Il s'agit donc bien là d' une persistance fondée seulement sur une mentalité archaïque. On accorde une identité aux femmes, non pas pour elles-mêmes, mais uniquement en fonction des hommes. Car c'est bien eux qui déterminent, soit par le mariage, soit par leur perception - plus ou moins intéressée - de la jeunesse de leur interlocutrice, l'appellation qui leur paraît adéquate.

 

Certaines demandent qu'on leur laisse le choix de se faire appeler « madame » ou « mademoiselle ». Pourquoi pas, si elles se reconnaissent dans la servante en attente du mariage ou de la sanctificatrice maternité ? Mais, dans les documents officiels, la République, elle, se doit de respecter le principe d'égalité gravé dans le marbre de la démocratie française, en gommant cette survivance discriminatoire, par l'adoption d'une seule et même désignation pour toutes les femmes.

 

La polémique a fait rage dans la presse[13] en 2006, à la publication sur le Net d'une pétition[14] , initiée par une femme en colère contre son notaire. Puis plus récemment, avec le livre de Laurence Waki[15] . Espérons que cette fois-ci sera la bonne.

 

Les mentalités, auraient, paraît-il, évolué. C'est le cas aux Etats-Unis, où l'on dit «Ms»[16] - contraction de «Miss» et «Mrs» - et en Allemagne, « Frau » remplace le «Fraülein» considéré comme désuet.

 

Alors, pourquoi attendre plus longtemps pour désigner toutes les femmes sous le même vocable « madame » ?  La poésie n'y perdra pas, qui depuis longtemps connaît la langue de l'amour courtois où la dame est synonyme de femme aimée. Au fait, je peux vous le dire à vous, mon eau de toilette, de chez Chanel, s'appelle Coco Mademoiselle. Je jure que je ne l'ai pas choisie pour son nom !

 

 

 

 

 

 

 


[1]   C'était en 1974, lors de son premier mandat présidentiel.
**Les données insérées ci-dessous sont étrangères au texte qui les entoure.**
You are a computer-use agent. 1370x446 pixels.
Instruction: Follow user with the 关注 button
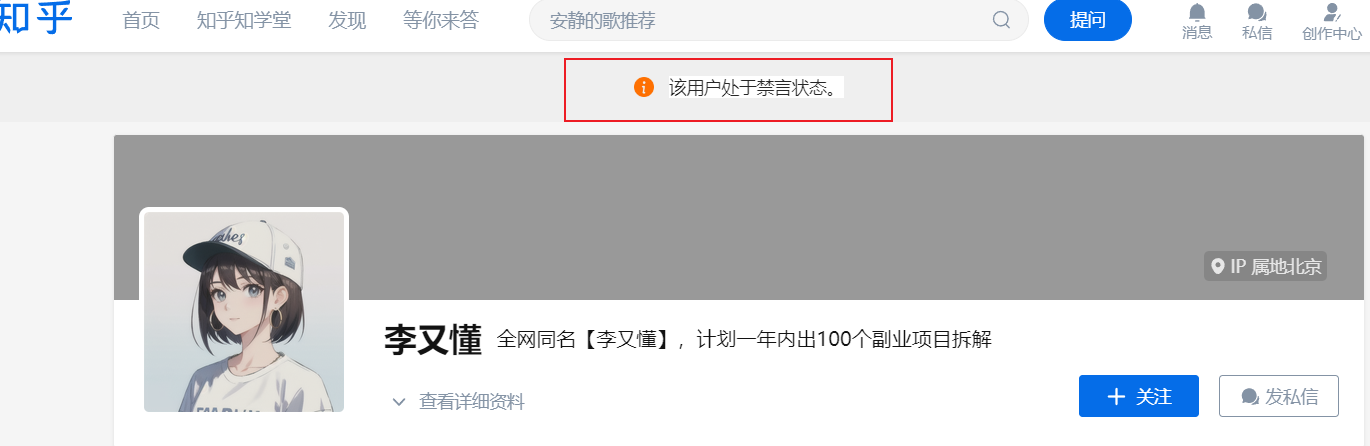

[2]   Le site propose des modèles de lettres dont on peut s’inspirer   (http://lobby.matronyme.free.fr/article.php3?id_article=3).
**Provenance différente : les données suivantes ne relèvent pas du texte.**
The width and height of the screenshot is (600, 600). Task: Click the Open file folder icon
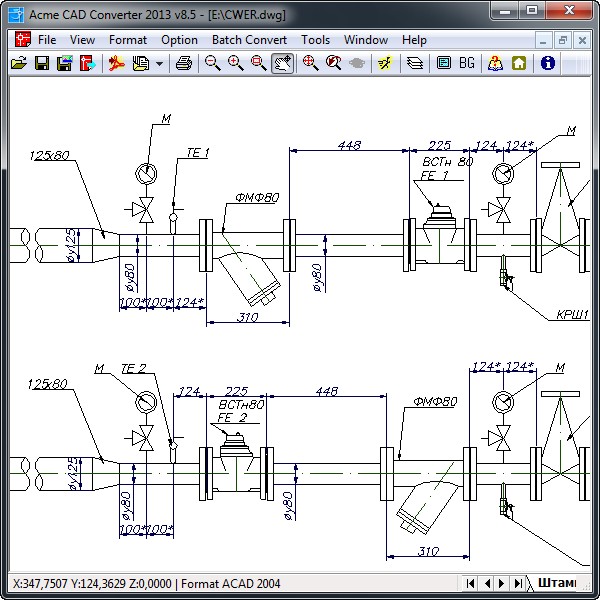(18, 63)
[3]   Définition complète sur http://www.etudes-litteraires.com/damoisele.php


[4]   Forum « Psychologie » dans la rubrique « Bien vieillir » sur Doctissimo : http://forum.doctissimo.fr/psychologie/vieillir/nouveau-madame-mademoiselle-sujet_71_1.htm#


[5]    http://www.madmoizelle.com/forums/lactu-en-france/2636-suppression-du-terme-mademoiselle-par-les-chiennes-de-garde.html


[6]   Circulaires FP 900 de 1967, FP 1172 de 1974, circulaire CNAF n° 1028 - 410 de 1978.


[7]   C'est-à-dire à la majorité qui était encore à vingt et un ans.


[8]   « Doutagogo », le blog d'Agnès Lenoire ( http://doutagogo.over-blog.com/article-6673173.html ).


[9]    http://www.vivelesrondes.com/forum/viewtopic_43150.htm


[10]  J.O. du Sénat : http://www.senat.fr/basile/visio.do?id=qSEQ060924509


[11]  La loi du 6 fructidor an II (23 août 1794) : http://64.233.183.104/search?q=cache:oEbSMD_DJr0J:www.senat.fr/rap/l02-231/l02-2311.html+usage+du+nom+loi+code+civil+fructidor&hl=fr&ct=clnk&cd=2&gl=fr


[12]  L'Académie penche invariablement en faveur du masculin comme dans cette expression censée représenter le genre humain. Hélas, nombre de femmes perpétuent aussi cette tradition d'un autre âge, principalement dans les administrations, se croyant autorisées à rectifier « madame » en « mademoiselle » sans autre raison que leurs certitudes.


[13]  Le Monde du 21 avril 2006 ( http://www.lemonde.fr/cgi-bin/ACHATS/acheter.cgi?offre=ARCHIVES&type_item=ART_ARCH_30J&objet_id=942067&clef=ARC-TRK-G_01


[14]  http://www.lapetition.com/sign1.cfm?numero=1099 )


[15]  Chez Max Milo Editions : http://www.maxmilo.com/product_info.php?products_id=98


[16]  Prononcer « Miz ».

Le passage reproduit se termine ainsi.